Agents of the Dragon: Chinese Espionage in the West

Off the coast of the southern Chinese island of Hainan stands a 350-foot-tall statue of the Bodhisattva Guanyin. Facing the sea, Guanyin gazes serenely out upon the contested waters of the South China Sea. In her hand she holds a string of pearls, traditional iconography for the deity symbolizing mercy. The Guanyin of Nanshan is the crown jewel of a temple complex that attracts influential Buddhist leaders from across the region each year. Over one hundred monks from Taiwan, Hong Kong, and Macau attended the official unveiling ceremony in 2005, as did the King of Nepal. 

The catch? The Shanghai State Security Bureau (SSSB), a bureau of the Chinese Communist Party’s (CCP) Ministry of State Security (MSS), erected the Bodhisattva and her temples. Dreamt up by a former military missile guidance engineer in the 1990s, she is the visual anchor of a decades-long influence operation involving the preaching of pro-Beijing Buddhism across the region, an extensive network of temple informants, and tens of millions of dollars’ worth of tithes that flow back to the MSS each year. In the end, she has little to do with enlightenment and everything to do with influence. 

Welcome to Spies and Lies by Alex Joske. Written in 2022, the book, the first of its kind, is a catalogue of some of the largest covert influence operations conducted by MSS operators since the 1980s. Famous Western businessmen, politicians, think tanks, and scholars pepper its pages as so many dupes strung along by a dizzying array of MSS intelligence officers appearing in one place as a liberal journalist under this name and in another as a cold-blooded communist official under that name. At its core, Spies and Lies makes a simple, if somewhat one-sided, argument: the MSS has conducted influence operations against the West for decades with great success. Interestingly, this is thanks in large part to well-meaning but often ignorant Western elites under whose very noses the operations were run. 

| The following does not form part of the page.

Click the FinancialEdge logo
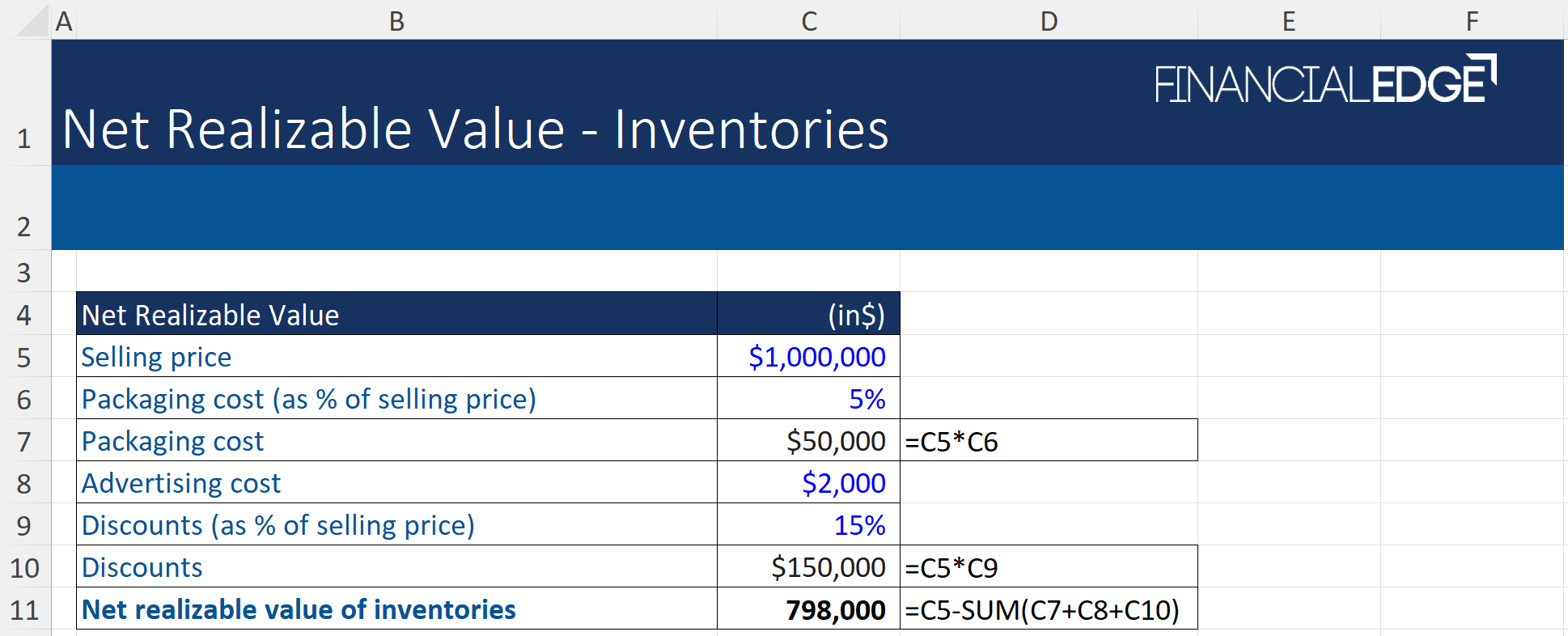1568x636 pixels. click(1324, 80)
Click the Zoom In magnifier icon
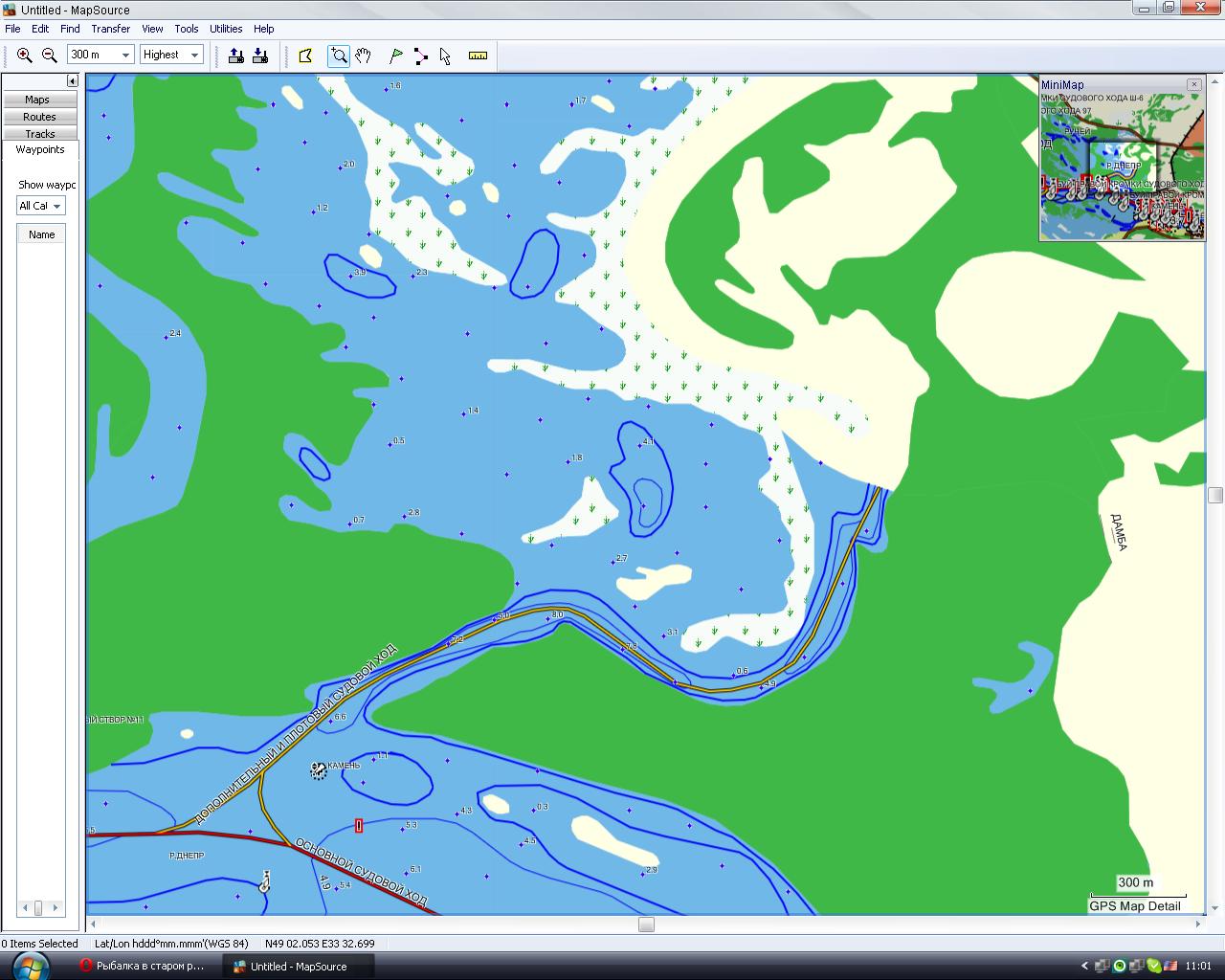The width and height of the screenshot is (1225, 980). pyautogui.click(x=25, y=56)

What is the book’s application? While the Western national security community has become alert to the China threat in recent years, Spies and Lies illuminates the true scale and depth of planning that the CCP conducts in the information environment. Given the degraded status of information warfare capabilities in the United States, such an understanding is critical for effective policymaking. [1] Readers looking for a first take on the CCP information operations playbook, seasoned information-operations-oriented readers, and open-source analysts looking for concrete organizational leads to follow up on will all benefit from this book. 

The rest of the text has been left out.